Many in the legal community, including Marion County judges, feel that Zavodnik is flooding the court system with frivolous lawsuits. Judges are growing increasingly frustrated with his efforts which they view as only adding to their overloaded docket. Although the judges have a valid point, Zavodnik, along with all American citizens, have a right to seek justice in the court system. Zavodnik may seem like a detriment to the Marion County judges, but he has a right to be there as long as he continues to bring suits with merit. In Zavodnik’s case, several of his suits have been dismissed, but he has brought several cases with merit in his pursuit for justice. Given these valid lawsuits, judges will have to continue to deal with Zavodnik in his longstanding quest for justice in the American court system.

Food Stamps & Violent Offenders

A recent Senate bill has made convicted offenders of certain violent crimes ineligible for food stamps. The bill extended the current law preventing convicted drug felons to now include “dangerous sex offenders and murderers.” This recent legislation raises several questions. First, is the punishment excessive? Second, will prohibiting violent offenders lead to recidivism? A close analysis of these questions indicates that the bill will likely prove more detrimental than beneficial.

Prohibiting violent offenders from receiving food stamps raises the question of excessive punishment.
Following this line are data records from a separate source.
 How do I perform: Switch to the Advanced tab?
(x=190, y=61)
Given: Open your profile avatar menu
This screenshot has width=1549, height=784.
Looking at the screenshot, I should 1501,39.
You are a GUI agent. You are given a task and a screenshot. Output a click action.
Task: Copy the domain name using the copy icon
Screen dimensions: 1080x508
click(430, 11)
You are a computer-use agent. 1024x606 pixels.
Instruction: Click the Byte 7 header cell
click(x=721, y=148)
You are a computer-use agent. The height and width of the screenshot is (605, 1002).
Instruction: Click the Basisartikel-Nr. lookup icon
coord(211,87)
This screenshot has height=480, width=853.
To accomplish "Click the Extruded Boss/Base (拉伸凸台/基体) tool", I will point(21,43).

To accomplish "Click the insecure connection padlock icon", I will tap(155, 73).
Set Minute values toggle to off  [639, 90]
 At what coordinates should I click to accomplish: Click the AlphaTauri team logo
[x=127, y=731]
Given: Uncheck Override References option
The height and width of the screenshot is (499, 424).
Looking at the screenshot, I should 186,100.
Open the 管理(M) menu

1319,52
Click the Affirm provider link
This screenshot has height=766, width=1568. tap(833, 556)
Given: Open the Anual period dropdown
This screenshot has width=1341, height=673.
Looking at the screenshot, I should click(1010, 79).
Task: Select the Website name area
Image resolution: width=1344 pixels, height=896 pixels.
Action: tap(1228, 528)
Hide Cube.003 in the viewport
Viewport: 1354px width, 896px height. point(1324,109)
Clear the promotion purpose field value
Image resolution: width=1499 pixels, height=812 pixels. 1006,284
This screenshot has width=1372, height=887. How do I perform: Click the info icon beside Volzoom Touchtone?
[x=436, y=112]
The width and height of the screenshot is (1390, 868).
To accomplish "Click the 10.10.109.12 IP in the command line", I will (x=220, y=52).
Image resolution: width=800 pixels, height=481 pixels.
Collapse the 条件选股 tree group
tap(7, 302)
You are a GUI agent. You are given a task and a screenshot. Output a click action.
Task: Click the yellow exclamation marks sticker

Given that most violent offenders serve long prison terms in retribution for their committed crimes, any additional punishment is excessive. Although the argument is valid, the more compelling argument involves the increased likelihood of recidivism. Without the ability to meet their basic needs, violent offenders are more likely to reengage in crime. Further, dependent children and other family members in need are going to be left hungry and may be forced to turn to crime. Since the likelihood of recidivism outweighs the punitive aspect of restricting food stamps to violent offenders, the bill will likely do more harm than good.

Forfeiture Abuse in Indiana

Indiana Constitution Article 8 Section 2 states “The Common School fund shall consist of the Congressional Township fund, and the lands belonging thereto from all forfeitures which may accrue.” Under this provision, schools are entitled to receive any of the assets that are seized through criminal forfeiture proceedings by police. Despite this constitutional provision, Indiana police are failing to relinquish assets to schools and are using proceeds for their own benefit. Through this abuse, Indiana police are violating the Indiana Constitution with a high cost to the school system.

An investigation by the Indianapolis Star in 2010 reported that 87 of the 92 counties in Indiana, including Marion County, are failing to comply with the constitutional provision. According to the investigation, the practice results largely from an unclear definition of what constitutes law enforcement expenses during police seizures. Given this gray area, judges tend to go along with the prosecutor’s calculation of expenses without argument. As a result, the money ends up in the hands of the police and the schools are shortchanged.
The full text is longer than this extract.